10. A phased array ultrasonic artifact removal system for wind turbine bolts based on generative adversarial networks, characterized in that, The system, used in a control terminal connected to a phased array ultrasonic testing device, includes: An initialization module is used to respond to the start signal of the phased array ultrasonic testing device, establish a device reference library including the probe initial impedance, the initial thickness of the coupling agent and the probe initial angle, and initialize the generative adversarial network model. The deviation calculation module is used to acquire real-time ultrasonic data and real-time status parameters collected by the phased array ultrasonic testing equipment, and to calculate the status deviation value between the real-time status parameters and the corresponding parameters in the equipment reference library. The parameter adjustment module is used to dynamically adjust the acquisition parameters of the phased array ultrasonic testing device according to the state deviation value in order to obtain target ultrasonic data.
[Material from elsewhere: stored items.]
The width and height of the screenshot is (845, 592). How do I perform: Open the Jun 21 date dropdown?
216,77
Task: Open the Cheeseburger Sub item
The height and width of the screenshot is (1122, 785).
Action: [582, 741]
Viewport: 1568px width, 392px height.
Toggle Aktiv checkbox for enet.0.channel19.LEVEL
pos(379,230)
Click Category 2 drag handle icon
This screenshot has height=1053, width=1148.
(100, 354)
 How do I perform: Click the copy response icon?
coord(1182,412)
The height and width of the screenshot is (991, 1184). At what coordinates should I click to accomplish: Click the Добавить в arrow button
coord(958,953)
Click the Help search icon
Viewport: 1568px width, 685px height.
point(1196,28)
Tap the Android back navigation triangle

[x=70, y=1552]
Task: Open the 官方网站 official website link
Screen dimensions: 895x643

The image generation module is used to determine the constraint weights based on the state deviation value, input the target ultrasound data into the generative adversarial network model, and generate an ultrasound image with artifacts removed by combining the constraint weights. The verification and output module is used to perform multi-dimensional physical feature verification based on the real-time status parameters and the artifact-removed ultrasound image; if the verification passes, the artifact-removed ultrasound image is output, and a reset command is sent to the phased array ultrasound detection device to restore the parameters in the device's reference library.